5°/ que c'est à la date à laquelle il statue que le juge doit évaluer le dommage dont la réparation lui est demandée ; que c'est ainsi à la date où il statue que le juge doit évaluer le préjudice de jouissance subi par l'exproprié ; qu'en l'espèce, la cour d'appel a dit que la période à prendre en compte devait courir jusqu'à la reconnaissance définitive de son droit à rétrocession par l'arrêt du 22 septembre 2015 ; qu'en statuant ainsi, alors que la reconnaissance du droit à rétrocession n'avait nullement mis fin au trouble de jouissance et que la période à prendre en compte s'étendait ainsi jusqu'à la date à laquelle elle statuait, la cour d'appel a violé les articles L. 12-6 (devenu L. 421-1) et R. 223-6 du code de l'expropriation pour cause d'utilité publique, ensemble l'article 1er du Protocole additionnel n° 1 à la Convention de sauvegarde des droits de l'homme et des libertés fondamentales et le principe de réparation intégrale du préjudice. »
Réponse de la Cour
11. Pour les motifs exposés aux paragraphes 4 à 7, le préjudice de jouissance résultant d'une rétrocession devenue impossible court de la date de l'assignation aux fins de rétrocession, qui constitue la mise en demeure de l'autorité expropriante de restituer son bien à l'exproprié, au jour où le droit de rétrocession a été définitivement reconnu.
12. La cour d'appel a exactement retenu, sans violer l'article 1er du Protocole additionnel n° 1 à la Convention de sauvegarde des droits de l'homme et des libertés fondamentales, que le préjudice de jouissance doit être calculé à compter du fait générateur du dommage, qui correspond à la date de l'assignation aux fins de rétrocession, jusqu'à la reconnaissance définitive de ce droit.

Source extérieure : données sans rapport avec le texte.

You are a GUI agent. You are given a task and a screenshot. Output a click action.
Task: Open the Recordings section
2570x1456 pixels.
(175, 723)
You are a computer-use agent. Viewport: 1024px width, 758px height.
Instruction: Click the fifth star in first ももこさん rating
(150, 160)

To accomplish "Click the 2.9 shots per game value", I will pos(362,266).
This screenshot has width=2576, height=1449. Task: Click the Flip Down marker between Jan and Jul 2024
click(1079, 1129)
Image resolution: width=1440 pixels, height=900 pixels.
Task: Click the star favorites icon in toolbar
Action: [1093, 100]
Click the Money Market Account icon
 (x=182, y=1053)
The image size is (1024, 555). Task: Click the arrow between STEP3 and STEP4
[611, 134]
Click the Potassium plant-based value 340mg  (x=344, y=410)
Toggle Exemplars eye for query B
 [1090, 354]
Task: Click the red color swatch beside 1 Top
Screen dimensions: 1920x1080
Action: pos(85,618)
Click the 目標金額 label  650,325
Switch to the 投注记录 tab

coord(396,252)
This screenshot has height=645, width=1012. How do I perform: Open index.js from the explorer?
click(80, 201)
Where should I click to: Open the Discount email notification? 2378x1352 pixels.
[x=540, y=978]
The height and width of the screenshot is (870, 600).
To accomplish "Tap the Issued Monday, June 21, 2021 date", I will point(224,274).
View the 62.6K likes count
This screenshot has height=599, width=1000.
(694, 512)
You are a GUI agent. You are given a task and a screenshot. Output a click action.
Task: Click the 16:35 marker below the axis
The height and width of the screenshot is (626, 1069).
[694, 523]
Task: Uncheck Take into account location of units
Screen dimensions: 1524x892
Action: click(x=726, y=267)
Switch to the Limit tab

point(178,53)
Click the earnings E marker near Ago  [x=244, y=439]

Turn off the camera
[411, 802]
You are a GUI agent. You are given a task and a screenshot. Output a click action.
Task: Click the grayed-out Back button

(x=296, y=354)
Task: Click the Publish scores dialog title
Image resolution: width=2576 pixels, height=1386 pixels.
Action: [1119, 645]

13. Le moyen n'est donc pas fondé.
PAR CES MOTIFS, la Cour :
REJETTE le pourvoi ;
Condamne M. [U] aux dépens ;
En application de l'article 700 du code de procédure civile, rejette les demandes ;
Ainsi fait et jugé par la Cour de cassation, troisième chambre civile, et prononcé publiquement le dix juillet deux mille vingt-cinq par mise à disposition de l'arrêt au greffe de la Cour, les parties ayant été préalablement avisées dans les conditions prévues au deuxième alinéa de l'article 450 du code de procédure civile et signé par M. Boyer, conseiller doyen en ayant délibéré, en remplacement de Mme Teiller, président empêché, le conseiller rapporteur et le greffier conformément aux dispositions des articles 452, 456 et 1021 du code de procédure civile.